Extracted material —
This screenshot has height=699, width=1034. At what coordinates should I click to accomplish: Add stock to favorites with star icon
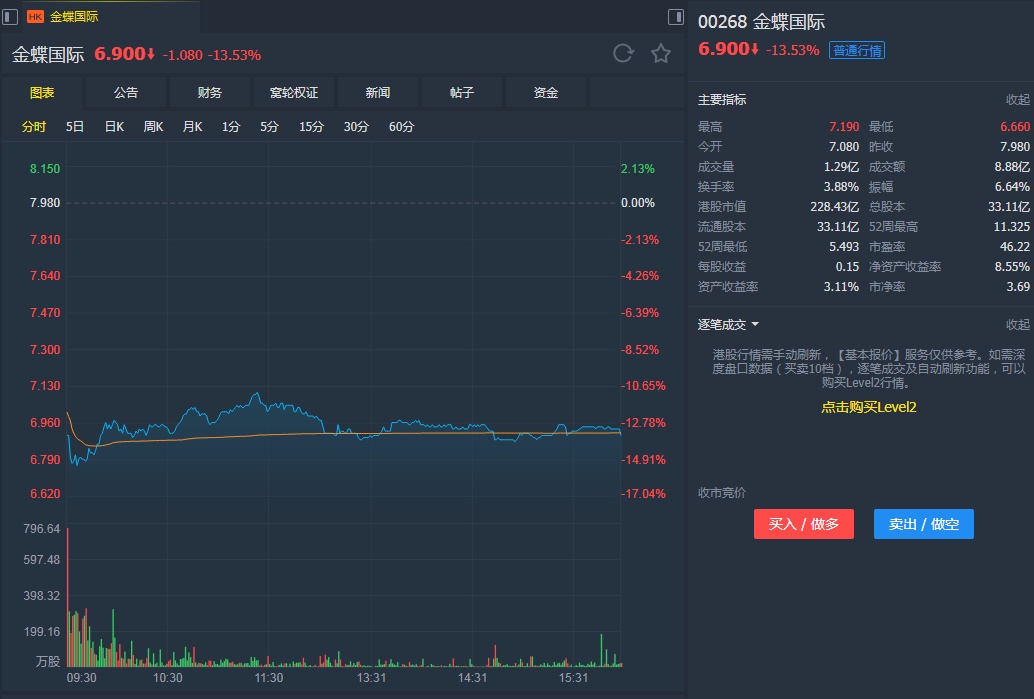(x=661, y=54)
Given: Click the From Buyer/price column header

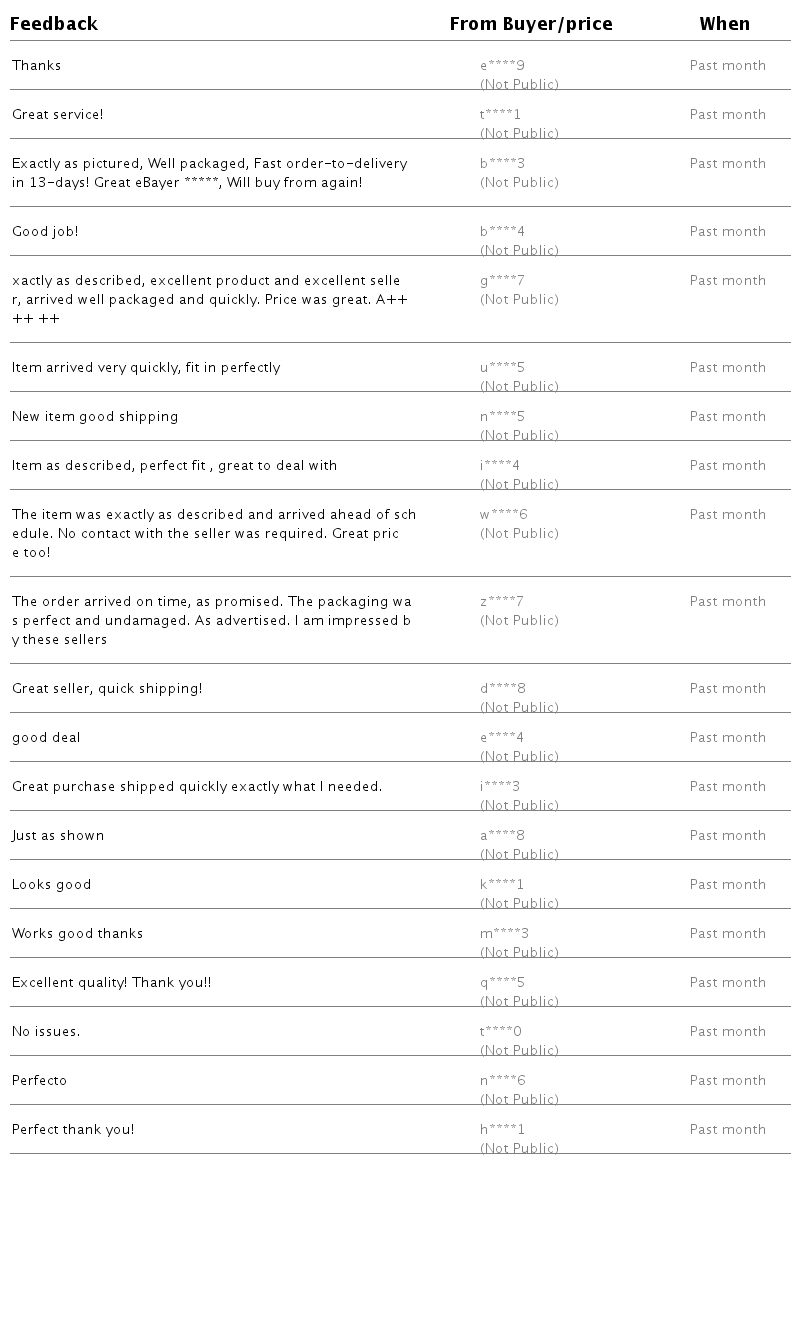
==
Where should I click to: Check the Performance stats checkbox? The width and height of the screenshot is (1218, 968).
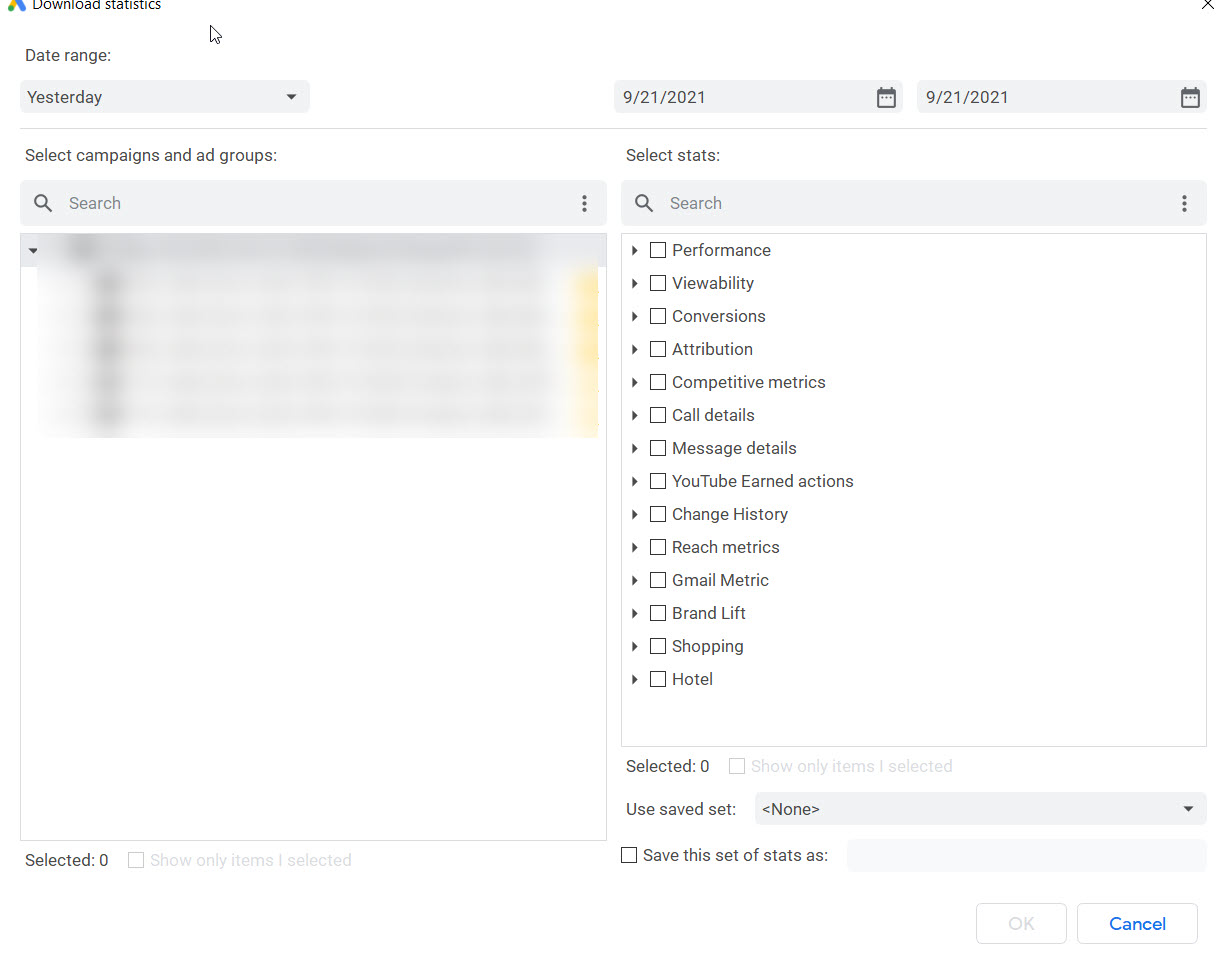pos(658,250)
...
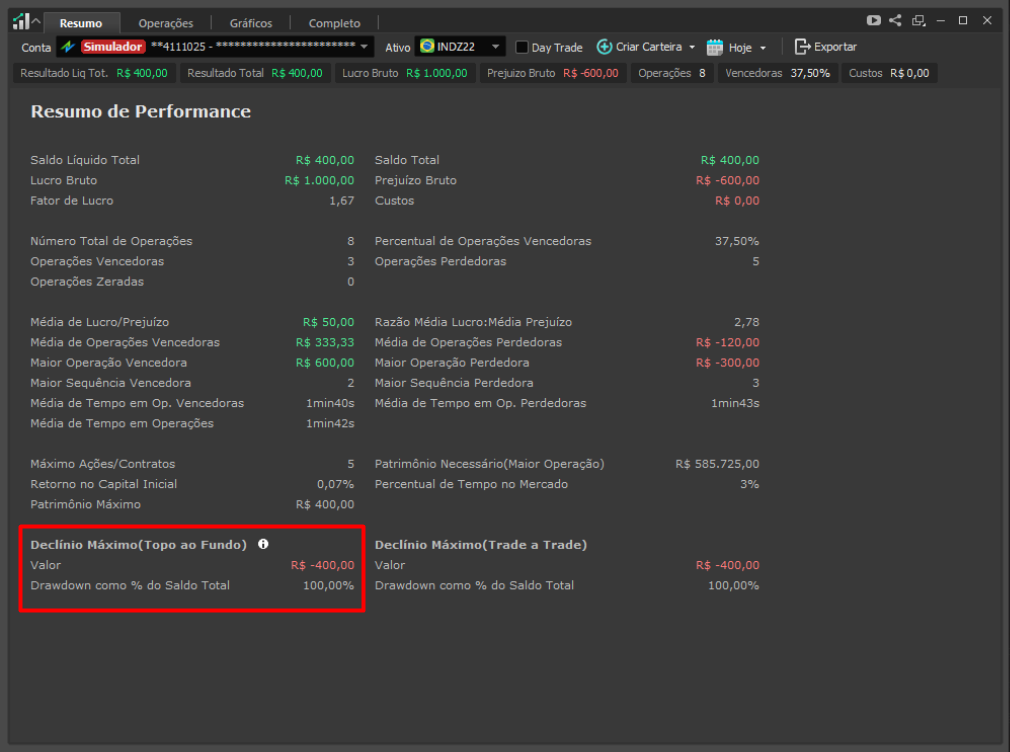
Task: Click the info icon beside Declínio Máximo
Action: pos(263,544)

Instructions for the task — For the entries above, print exactly the lines between the one with "This screenshot has" and the one with "Given: Click the", inclusive, with no pictures.

Answer for the task —
This screenshot has height=699, width=1034. At what coordinates should I click to accomplish: Add stock to favorites with star icon
(x=661, y=54)
Given: Click the From Buyer/price column header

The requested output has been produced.